La Chavoche souriait de mépris et semblait dire : « Ils ne me remplaceront pas !… » Dans la bicoque qu’elle avait louée, près de l’église Saint-Jean, elle vivait seule, cultivant un petit jardin et soignant deux chats familiers. L’après-midi, elle s’asseyait dans la cour de son logis, et les gamins s’avançaient jusqu’à la porte entrebâillée, pour voir la redoutable Chavoche qui branlait la tête en tricotant.

Un jour, comme Jacquine rêvassait ainsi, se chauffant au soleil d’automne, M. de Chanteprie entra dans la cour.

« Notre Augustin !… Mon fieu !… »

Elle le prenait à bras le corps, lui posait aux joues deux baisers passionnés et rudes, puis, sans le lâcher, se reculait pour le mieux voir, d’un air d’extase.

« Lui ! c’est lui !… On disait qu’il ne viendrait pas ici ; mais je savais bien, moi, qu’il ne pourrait pas oublier sa pauvre vieille. »

Quand son transport fut calmé, elle fit asseoir le « fieu » près d’elle, et, lui tenant toujours les mains, elle dit :

« Vous ne voulez donc pas vous mettre curé, que vous êtes revenu à Hautfort ?
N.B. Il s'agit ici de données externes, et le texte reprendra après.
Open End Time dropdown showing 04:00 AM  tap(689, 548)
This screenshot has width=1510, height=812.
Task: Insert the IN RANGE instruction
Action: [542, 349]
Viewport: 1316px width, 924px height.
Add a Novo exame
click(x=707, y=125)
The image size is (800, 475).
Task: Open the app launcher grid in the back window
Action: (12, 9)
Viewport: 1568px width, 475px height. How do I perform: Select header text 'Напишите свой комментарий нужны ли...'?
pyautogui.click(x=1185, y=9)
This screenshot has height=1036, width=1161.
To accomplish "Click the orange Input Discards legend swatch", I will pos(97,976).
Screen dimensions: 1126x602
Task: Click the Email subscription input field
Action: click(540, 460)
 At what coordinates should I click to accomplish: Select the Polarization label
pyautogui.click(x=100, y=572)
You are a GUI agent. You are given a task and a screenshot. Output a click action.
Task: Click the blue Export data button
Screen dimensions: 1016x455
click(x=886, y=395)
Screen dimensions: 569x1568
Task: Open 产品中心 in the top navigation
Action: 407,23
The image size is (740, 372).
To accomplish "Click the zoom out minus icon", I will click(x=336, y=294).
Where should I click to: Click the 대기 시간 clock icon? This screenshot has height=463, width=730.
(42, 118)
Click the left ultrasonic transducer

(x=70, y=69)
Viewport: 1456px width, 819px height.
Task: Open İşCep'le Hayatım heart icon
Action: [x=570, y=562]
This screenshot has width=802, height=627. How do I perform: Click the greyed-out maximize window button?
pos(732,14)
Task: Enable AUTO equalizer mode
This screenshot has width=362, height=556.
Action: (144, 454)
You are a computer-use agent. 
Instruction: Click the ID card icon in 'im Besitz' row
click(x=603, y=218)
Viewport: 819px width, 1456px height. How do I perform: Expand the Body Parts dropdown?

— Mais, Jacquine, je n’ai pas la vocation… Qui t’a fait croire ?…

— Dame ! On dit tant de choses, ici !… Vous avez fait causer le monde, vous savez… Et un mauvais monde !… On en a raconté des histoires !…

— Cela m’importe peu, je t’assure. Parlons de toi, ma bonne. Tu es bien ?… Tu ne t’ennuies pas trop ?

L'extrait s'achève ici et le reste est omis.